0
#include <stdio.h>

int main(){
 int a = 5;
 int *p = &a;
 int **pp = &p;

 char **cp = (char **)pp;  
 cp++;                    // This still moves 8 bytes
 return 0;
}

Since the size of a pointer is 64 bits on 64 bit machines, doing a pp++ will always move 8 bytes. Is there a way to make it move only 1 byte?

  • 2
    What evidence do you have that `pp++` "will always move 8 bytes"? – Scott Hunter Mar 10 '20 at 13:00
  • 1
    You are actually incrementing a `char *`, which is larger than 1 byte. And you cannot increment something by a fraction of its size. – ryyker Mar 10 '20 at 13:00
  • 4
    Dare we ask *why* you want to do this? – Beta Mar 10 '20 at 13:01
  • @Beta experimenting with C –  Mar 10 '20 at 13:02
  • 2
    You can do this `cp = ((uint64_t)cp) + 1` if you want to do it at all cost assuming the pointer size 8 byte in your machine. – Eraklon Mar 10 '20 at 13:07
  • 2
    @Eraklon But you can't really do anything with that value. It no longer points to a pointer of any type, and dereferencing it is therefore undefined behavior. (And pedantically, `uintptr_t` should be used instead of `uint64_t` if you're going to break the rules that way.) – Andrew Henle Mar 10 '20 at 13:11
  • 1
    @AndrewHenle Well obviously it is pointless to do this, but I am just stating how it could be done. The `uintptr_t` is a good suggestion though, thanks! – Eraklon Mar 10 '20 at 13:13
  • It is not true that “the size of a pointer is 64 bits on 64 bit machines.” The size of a pointer is determined by the C implementation, not by the machine it executes on. I have worked with a C implementation that targeted 64-bit machines but used 32-bit pointers. – Eric Postpischil Mar 10 '20 at 13:53
  • The phrasing ”doing a `pp++` will always move 8 bytes” is not good. “Moving eight bytes” generally means copying the values of eight bytes from one location to another. A better phrasing would be “executing `pp++` adjusts `pp` to point to an address eight bytes greater.” – Eric Postpischil Mar 10 '20 at 13:55
  • They don't always move eight bytes –  Mar 10 '20 at 14:47

3 Answers3

1

Is there a way to make it move only 1 byte?

Maybe.

All object pointers can be converted to void * and since char * has the same representation, to char *. ++ increments a char * by 1.

#include <stdio.h>

int main() {
 int a = 5;
 int *p = &a;
 int **pp = &p;
 char **cp = (char **)pp;  

 char *character_pointer = (char *) cp;
 character_pointer++; // Increment by 1

Now is the tricky part. Can that incremented pointer convert back to a char **. C allows that unless

If the resulting pointer is not correctly aligned for the referenced type, the behavior is undefined. C17dr § 6.3.2.2 7

 cp = (char **) character_pointer;
 return 0;
}

Reading *cp can readily cause undefined behavior as cp does not certainly point to a valid char *. Unclear as to OP's goal at this point.

chux - Reinstate Monica
  • 143,097
  • 13
  • 135
  • 256
0

C is not assembly. What you are trying to do is undefined behavior, and compiler might not do what you ask, and the program might do anything, including possibly what you think it should do if C were just "assembly" with different syntax.

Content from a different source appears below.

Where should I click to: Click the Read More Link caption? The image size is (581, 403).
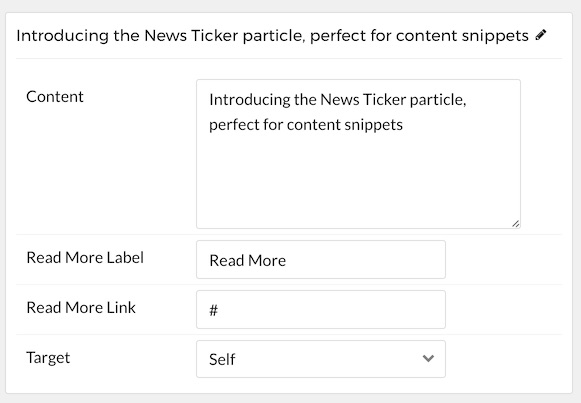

That being said, you can do this:

 int a = 5;
 int *p = &a;
 int **pp = &p;
 uintptr_t temp;
 memcpy(&temp, &pp, sizeof temp);
 temp++;
 memcpy(&pp, &temp, sizeof temp);

Above code is likely to do what you want, even though that last memcpy already triggers undefined behavior, because it copies invalid value to a pointer (that is enough for it to be UB). Actually using pp, which now has invalid value, has increasing chance of messing things up.


To understand why having any UB is indeed UB: compiler is free to decide that the effect of the code, which can be proven to have UB, is nothing, or is never reached. So if that last memcpy is inside if, and compiler can prove UB occurs if condition is true, it may just assume condition is never true and optimize whole if away. Presumably C programmer knows to write their condition so that it would never result in UB, so this optimization can be made at compile time already.

Yeah, it is a bit crazy. C is not just assembly with different syntax!

hyde
  • 60,639
  • 21
  • 115
  • 176
0

Incrementing pointer to pointer by one byte

If you find an implementation where the size of a pointer to pointer variable contains only 8 bits, (i.e. one that uses 1 byte addressing, btw, very unlikely), then it will be doable, and only then would it be safe to do so. Otherwise it would not be considered a practical or safe thing to do.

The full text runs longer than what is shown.